Five years later, the shy 29-year-old is at the centre of Israel’s wheelchair tennis revolution — and returns home with at least one Paralympic medal.
As glorious sunshine beat down on the Olympic Park’s courts on Tuesday afternoon, Noam soaked up the cheers of dozens of Israel supporters in the stands as he secured a place in the semi-finals.
He was due to play team-mate Shraga Weinberg on Thursday [after the JC went to press], with the winner getting a shot at gold and the loser competing again for bronze.
Weinberg had earlier secured perhaps Israel’s greatest ever wheelchair tennis victory, beating Britain’s Peter Norfolk, the reigning double Paralympic champion, in a three-set thriller.
On Wednesday, Gershony and Weinberg combined to win bronze in the doubles. They collected their medals wearing black armbands to mark the 40th anniversary of the Munich massacre.
The men’s success means Israel’s tennis squad will return home with a medal haul far exceeding expectations.
Speaking after Tuesday’s historic wins, team coach Kobi Weiner said he was stunned by the magical week at London 2012.
“Shraga has been at two Paralympics before and lost in the quarter finals both times. He beat the Paralympic champion to set up the derby against Noam. It is still a shock how well it has gone here,” he said.
“To go home with these medals from the tennis is a very good result. We have a lot of fans in England and having them here to support us, as well as a big crowd from our clubs who have travelled here – it is like being at home.”
Noam Gershony’s rise to Paralympic success has been both rapid and unexpected. He was seriously injured in 2007 when the IDF Apache helicopter he was flying crashed en route to Lebanon.
During the years of rehabilitation that followed, physiotherapists suggested he try wheelchair tennis to aid the recovery of his damaged limbs.
Noam’s parents and sister travelled to London to watch him compete. After Tuesday’s 6-1 6-1 victory over American Bryan Barten, Noam’s father, Moshe, recalled the moment an IDF officer arrived at the family’s home near Tel Aviv to break the news of the crash.

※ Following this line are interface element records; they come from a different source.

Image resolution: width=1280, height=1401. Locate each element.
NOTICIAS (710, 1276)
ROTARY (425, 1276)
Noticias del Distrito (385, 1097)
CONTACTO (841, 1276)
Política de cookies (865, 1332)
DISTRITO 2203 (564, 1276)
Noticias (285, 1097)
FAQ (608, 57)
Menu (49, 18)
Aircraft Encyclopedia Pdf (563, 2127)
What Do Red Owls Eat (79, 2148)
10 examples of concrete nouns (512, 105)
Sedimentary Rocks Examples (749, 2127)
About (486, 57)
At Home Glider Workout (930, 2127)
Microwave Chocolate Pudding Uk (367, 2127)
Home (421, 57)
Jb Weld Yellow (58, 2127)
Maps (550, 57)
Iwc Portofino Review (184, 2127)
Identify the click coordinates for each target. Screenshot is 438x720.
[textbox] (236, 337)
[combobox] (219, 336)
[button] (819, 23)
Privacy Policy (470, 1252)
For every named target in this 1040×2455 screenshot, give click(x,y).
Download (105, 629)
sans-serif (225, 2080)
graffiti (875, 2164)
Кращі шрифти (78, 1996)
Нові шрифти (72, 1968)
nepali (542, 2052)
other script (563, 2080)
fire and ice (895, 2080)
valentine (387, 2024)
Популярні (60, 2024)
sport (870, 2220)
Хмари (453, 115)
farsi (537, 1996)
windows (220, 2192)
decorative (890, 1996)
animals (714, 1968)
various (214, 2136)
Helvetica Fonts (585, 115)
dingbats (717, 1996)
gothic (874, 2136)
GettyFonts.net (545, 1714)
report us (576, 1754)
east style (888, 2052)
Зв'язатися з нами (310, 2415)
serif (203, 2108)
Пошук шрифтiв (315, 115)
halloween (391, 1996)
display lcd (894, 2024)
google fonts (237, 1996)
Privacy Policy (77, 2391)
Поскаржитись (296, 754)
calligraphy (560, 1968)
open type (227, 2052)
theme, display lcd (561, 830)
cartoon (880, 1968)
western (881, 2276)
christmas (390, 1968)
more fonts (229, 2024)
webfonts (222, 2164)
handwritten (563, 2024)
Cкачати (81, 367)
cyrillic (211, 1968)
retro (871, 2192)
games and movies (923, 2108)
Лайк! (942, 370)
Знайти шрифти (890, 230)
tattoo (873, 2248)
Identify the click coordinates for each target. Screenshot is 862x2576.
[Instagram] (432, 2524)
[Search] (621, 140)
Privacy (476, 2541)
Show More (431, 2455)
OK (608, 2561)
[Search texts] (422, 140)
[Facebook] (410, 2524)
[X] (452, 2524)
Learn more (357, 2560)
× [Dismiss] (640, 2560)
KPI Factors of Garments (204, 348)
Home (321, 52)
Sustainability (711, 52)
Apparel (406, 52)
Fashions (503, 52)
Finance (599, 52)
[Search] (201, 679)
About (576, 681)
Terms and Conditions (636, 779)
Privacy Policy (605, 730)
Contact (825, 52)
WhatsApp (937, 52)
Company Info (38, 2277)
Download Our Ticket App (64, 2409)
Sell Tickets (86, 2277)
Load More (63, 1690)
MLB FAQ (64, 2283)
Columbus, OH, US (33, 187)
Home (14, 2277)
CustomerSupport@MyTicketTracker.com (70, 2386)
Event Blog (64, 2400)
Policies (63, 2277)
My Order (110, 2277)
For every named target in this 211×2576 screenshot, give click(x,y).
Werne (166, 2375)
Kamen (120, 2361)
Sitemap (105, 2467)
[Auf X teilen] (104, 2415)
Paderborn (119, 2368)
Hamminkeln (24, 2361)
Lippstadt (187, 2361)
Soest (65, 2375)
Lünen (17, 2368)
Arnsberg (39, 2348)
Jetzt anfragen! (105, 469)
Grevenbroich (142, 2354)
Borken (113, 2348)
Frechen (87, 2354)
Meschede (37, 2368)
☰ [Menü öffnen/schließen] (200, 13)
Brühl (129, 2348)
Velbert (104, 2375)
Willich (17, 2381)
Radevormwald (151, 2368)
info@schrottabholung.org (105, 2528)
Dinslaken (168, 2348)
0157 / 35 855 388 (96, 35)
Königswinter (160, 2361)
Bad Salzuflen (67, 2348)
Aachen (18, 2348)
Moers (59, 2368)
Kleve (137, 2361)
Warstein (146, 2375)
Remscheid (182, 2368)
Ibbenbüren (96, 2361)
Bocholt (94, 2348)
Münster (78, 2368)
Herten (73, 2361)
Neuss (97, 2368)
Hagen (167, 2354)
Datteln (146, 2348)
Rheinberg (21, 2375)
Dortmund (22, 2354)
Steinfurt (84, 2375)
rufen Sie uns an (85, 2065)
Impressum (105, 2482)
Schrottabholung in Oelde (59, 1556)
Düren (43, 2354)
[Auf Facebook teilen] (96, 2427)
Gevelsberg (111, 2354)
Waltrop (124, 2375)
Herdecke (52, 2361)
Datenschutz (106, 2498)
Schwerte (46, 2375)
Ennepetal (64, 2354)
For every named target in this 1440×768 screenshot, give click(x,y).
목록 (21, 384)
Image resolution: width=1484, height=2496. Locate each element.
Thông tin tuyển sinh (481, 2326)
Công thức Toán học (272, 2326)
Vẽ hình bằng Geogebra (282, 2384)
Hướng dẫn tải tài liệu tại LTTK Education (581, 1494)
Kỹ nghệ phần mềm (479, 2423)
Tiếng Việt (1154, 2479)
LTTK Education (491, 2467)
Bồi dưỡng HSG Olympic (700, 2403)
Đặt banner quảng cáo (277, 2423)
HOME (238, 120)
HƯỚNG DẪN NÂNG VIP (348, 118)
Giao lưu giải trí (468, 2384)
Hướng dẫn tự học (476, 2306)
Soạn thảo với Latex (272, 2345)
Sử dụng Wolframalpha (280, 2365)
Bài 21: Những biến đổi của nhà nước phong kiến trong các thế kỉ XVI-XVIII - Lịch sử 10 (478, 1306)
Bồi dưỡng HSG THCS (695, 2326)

“When you hear that knock on the door at 3am, you know that something very bad has happened. They took us to the hospital and said the situation with Noam was critical. We had to wait about a week before they told us he was almost out of danger.”
Gradually Noam’s health improved and, with the tennis rehab going well, he could see a way forward. But he never anticipated sporting success.
“Everything happened so fast for me, progressing up the rankings and making it into the Games six months ago. It really took me by surprise,” he said after his quarter-final victory.
In Moshe Gershony’s eyes, his son is already a champion: “For us the main thing is that he is healthy, he can do almost everything he did before the accident, he even does water-skiing. Noam has come back to life.
“We are so happy. He has come from the very bottom to the peak of the Olympics. Noam has gone from darkness to glory.”